# [Instructions to follow]
Look below for the line containing "Screenshot is 608x2576." and the line containing "[Portuguese] (683, 2502)"; repeat exactly those two lines and all lines between them, and nothing else.

__________________________________________________

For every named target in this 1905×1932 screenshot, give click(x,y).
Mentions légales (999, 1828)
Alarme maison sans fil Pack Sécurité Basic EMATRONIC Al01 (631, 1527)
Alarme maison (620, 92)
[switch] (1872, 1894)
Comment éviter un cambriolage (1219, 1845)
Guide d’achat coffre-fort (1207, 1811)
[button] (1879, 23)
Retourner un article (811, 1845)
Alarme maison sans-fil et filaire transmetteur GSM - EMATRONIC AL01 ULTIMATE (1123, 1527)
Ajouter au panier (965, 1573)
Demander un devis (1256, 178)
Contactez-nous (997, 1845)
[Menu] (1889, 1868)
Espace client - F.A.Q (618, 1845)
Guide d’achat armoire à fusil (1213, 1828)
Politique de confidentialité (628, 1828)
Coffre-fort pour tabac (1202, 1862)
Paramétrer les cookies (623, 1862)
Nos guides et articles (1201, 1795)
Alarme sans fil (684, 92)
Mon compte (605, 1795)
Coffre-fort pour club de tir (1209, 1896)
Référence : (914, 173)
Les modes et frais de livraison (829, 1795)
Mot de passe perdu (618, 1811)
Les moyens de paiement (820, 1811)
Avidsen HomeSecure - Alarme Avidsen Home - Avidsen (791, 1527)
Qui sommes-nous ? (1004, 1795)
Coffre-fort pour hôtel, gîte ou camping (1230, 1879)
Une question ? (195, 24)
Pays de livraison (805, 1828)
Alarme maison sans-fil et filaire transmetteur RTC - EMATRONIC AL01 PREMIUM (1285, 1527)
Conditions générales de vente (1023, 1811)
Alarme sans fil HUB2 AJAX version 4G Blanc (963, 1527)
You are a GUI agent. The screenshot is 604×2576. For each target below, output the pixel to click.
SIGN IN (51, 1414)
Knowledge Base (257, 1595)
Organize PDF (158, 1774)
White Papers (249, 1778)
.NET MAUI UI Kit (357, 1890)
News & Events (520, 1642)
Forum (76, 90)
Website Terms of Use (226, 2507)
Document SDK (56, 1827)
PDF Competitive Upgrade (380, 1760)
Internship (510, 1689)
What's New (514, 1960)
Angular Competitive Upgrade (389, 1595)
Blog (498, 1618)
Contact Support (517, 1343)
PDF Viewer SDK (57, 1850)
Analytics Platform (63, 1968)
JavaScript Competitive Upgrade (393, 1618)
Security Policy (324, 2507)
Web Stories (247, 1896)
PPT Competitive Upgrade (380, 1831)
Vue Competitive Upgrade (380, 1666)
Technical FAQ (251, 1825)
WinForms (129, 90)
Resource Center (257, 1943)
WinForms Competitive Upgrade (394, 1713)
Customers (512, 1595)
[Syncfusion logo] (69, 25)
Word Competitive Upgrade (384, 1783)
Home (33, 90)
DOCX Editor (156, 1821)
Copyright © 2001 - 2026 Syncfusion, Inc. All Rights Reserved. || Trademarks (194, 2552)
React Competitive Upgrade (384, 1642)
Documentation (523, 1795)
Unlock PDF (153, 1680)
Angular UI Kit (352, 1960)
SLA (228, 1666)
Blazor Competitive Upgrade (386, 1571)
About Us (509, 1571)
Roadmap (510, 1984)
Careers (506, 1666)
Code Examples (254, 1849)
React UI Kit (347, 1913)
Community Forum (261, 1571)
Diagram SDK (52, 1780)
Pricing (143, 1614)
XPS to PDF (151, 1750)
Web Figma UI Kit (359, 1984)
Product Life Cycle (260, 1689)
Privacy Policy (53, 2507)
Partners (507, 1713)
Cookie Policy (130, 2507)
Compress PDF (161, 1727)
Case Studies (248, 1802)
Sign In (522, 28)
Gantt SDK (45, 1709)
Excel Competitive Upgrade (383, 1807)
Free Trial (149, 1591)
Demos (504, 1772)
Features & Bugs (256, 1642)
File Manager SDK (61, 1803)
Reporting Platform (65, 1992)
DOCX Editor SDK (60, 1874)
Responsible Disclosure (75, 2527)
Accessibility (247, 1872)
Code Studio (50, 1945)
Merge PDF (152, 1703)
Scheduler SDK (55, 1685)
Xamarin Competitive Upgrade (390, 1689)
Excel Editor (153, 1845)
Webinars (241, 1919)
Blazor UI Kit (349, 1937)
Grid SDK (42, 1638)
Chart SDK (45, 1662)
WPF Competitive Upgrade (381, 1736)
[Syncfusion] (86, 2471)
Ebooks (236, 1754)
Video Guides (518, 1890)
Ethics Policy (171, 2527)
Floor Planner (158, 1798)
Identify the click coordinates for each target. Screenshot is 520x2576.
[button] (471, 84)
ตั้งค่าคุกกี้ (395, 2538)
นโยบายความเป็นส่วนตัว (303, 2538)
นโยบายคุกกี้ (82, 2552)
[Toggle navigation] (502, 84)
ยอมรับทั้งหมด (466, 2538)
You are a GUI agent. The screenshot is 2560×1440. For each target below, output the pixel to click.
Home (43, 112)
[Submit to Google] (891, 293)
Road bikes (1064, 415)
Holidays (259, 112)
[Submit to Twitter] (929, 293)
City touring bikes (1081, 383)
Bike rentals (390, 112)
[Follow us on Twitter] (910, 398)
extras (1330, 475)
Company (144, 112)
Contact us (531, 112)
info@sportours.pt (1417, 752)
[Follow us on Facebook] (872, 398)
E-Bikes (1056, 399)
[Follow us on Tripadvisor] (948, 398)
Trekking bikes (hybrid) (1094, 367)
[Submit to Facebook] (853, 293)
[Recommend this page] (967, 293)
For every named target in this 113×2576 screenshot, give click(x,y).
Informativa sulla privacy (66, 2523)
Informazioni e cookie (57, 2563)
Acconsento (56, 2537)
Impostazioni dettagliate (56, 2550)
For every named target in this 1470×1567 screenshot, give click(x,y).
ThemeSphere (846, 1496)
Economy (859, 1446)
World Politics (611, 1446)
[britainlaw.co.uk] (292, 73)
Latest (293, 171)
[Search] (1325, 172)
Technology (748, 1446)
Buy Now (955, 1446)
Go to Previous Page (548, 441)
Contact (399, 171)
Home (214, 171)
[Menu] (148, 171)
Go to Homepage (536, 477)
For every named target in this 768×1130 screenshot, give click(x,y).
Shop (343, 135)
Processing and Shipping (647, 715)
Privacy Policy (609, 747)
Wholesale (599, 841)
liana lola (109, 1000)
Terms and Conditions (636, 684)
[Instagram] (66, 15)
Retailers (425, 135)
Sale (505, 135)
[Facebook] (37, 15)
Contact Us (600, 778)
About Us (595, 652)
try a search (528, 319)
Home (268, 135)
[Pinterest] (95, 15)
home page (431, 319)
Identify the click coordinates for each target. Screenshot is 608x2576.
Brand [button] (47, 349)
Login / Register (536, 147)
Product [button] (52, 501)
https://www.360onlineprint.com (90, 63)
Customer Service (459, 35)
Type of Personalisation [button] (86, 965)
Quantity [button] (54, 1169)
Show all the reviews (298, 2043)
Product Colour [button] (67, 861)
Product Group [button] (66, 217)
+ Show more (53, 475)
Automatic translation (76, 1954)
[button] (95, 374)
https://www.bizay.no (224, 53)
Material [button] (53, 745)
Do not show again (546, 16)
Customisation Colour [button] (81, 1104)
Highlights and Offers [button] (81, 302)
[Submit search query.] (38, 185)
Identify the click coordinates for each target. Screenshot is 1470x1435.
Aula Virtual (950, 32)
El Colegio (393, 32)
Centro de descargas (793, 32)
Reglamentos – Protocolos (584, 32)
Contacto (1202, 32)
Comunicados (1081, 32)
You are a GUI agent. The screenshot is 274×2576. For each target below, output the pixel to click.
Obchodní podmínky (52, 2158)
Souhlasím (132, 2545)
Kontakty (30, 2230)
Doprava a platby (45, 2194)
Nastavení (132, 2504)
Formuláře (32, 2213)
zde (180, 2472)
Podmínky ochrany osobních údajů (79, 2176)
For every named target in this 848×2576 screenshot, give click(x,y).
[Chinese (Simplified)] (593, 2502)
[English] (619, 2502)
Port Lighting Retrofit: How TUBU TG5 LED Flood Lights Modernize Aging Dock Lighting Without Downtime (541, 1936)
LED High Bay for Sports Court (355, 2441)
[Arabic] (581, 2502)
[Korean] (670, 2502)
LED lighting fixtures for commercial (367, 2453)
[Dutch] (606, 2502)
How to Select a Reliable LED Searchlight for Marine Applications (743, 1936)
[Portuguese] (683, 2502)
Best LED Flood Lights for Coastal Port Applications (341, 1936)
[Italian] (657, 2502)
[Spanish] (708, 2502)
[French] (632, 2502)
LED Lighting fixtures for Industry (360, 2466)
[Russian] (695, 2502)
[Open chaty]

__________________________________________________

# [Response for this exercise]
Identify the click coordinates for each target. Screenshot is 608x2576.
Brand [button] (47, 349)
Login / Register (536, 147)
Product [button] (52, 501)
https://www.360onlineprint.com (90, 63)
Customer Service (459, 35)
Type of Personalisation [button] (86, 965)
Quantity [button] (54, 1169)
Show all the reviews (298, 2043)
Product Colour [button] (67, 861)
Product Group [button] (66, 217)
+ Show more (53, 475)
Automatic translation (76, 1954)
[button] (95, 374)
https://www.bizay.no (224, 53)
Material [button] (53, 745)
Do not show again (546, 16)
Customisation Colour [button] (81, 1104)
Highlights and Offers [button] (81, 302)
[Submit search query.] (38, 185)
Identify the click coordinates for each target. Screenshot is 1470x1435.
Aula Virtual (950, 32)
El Colegio (393, 32)
Centro de descargas (793, 32)
Reglamentos – Protocolos (584, 32)
Contacto (1202, 32)
Comunicados (1081, 32)
You are a GUI agent. The screenshot is 274×2576. For each target below, output the pixel to click.
Obchodní podmínky (52, 2158)
Souhlasím (132, 2545)
Kontakty (30, 2230)
Doprava a platby (45, 2194)
Nastavení (132, 2504)
Formuláře (32, 2213)
zde (180, 2472)
Podmínky ochrany osobních údajů (79, 2176)
For every named target in this 848×2576 screenshot, give click(x,y).
[Chinese (Simplified)] (593, 2502)
[English] (619, 2502)
Port Lighting Retrofit: How TUBU TG5 LED Flood Lights Modernize Aging Dock Lighting Without Downtime (541, 1936)
LED High Bay for Sports Court (355, 2441)
[Arabic] (581, 2502)
[Korean] (670, 2502)
LED lighting fixtures for commercial (367, 2453)
[Dutch] (606, 2502)
How to Select a Reliable LED Searchlight for Marine Applications (743, 1936)
[Portuguese] (683, 2502)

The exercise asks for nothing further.